Task goal: The entries below must be retyped exactly. Pictures are to be omitted.

Data records:
○ ○ ○ ○ ○
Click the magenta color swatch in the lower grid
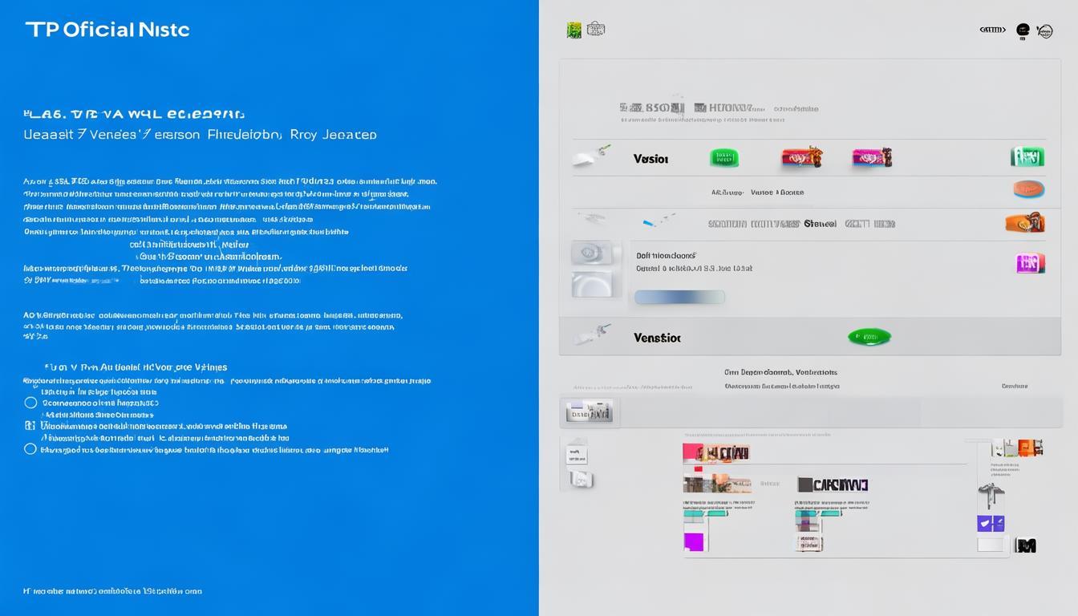 coord(693,542)
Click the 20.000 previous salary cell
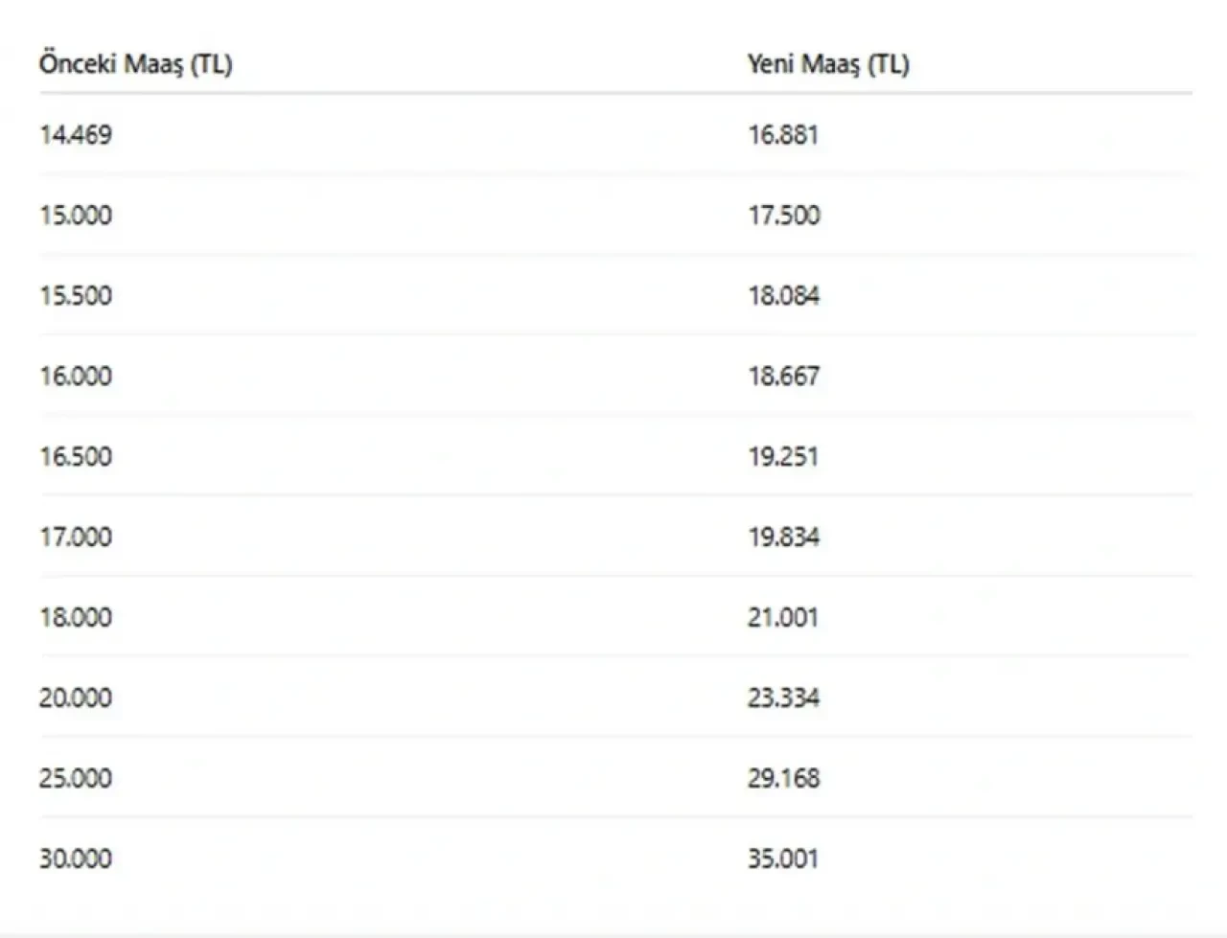This screenshot has height=938, width=1227. pos(76,698)
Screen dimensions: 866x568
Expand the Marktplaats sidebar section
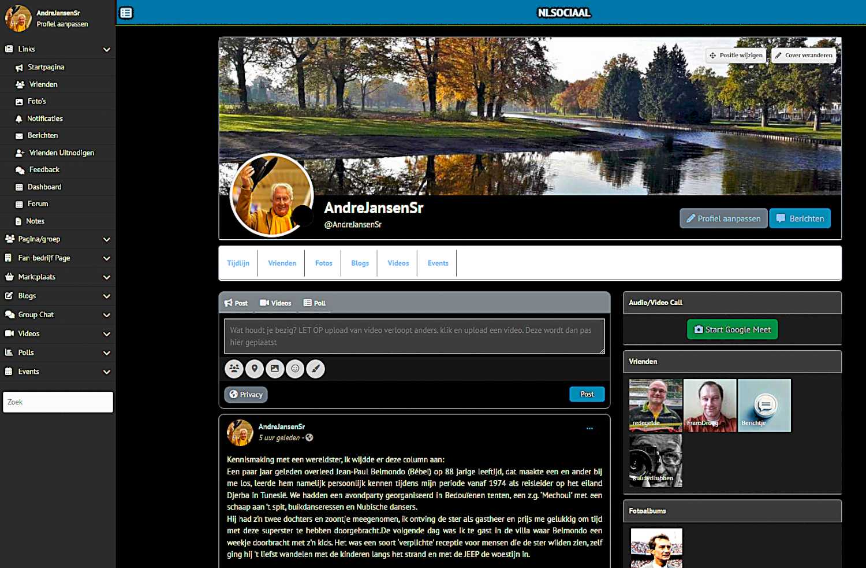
○ ○ ○ ○ ○
Response to this task:
Click the magenta color swatch in the lower grid
 coord(693,542)
Click the 20.000 previous salary cell
This screenshot has height=938, width=1227. pos(76,698)
Screen dimensions: 866x568
Expand the Marktplaats sidebar section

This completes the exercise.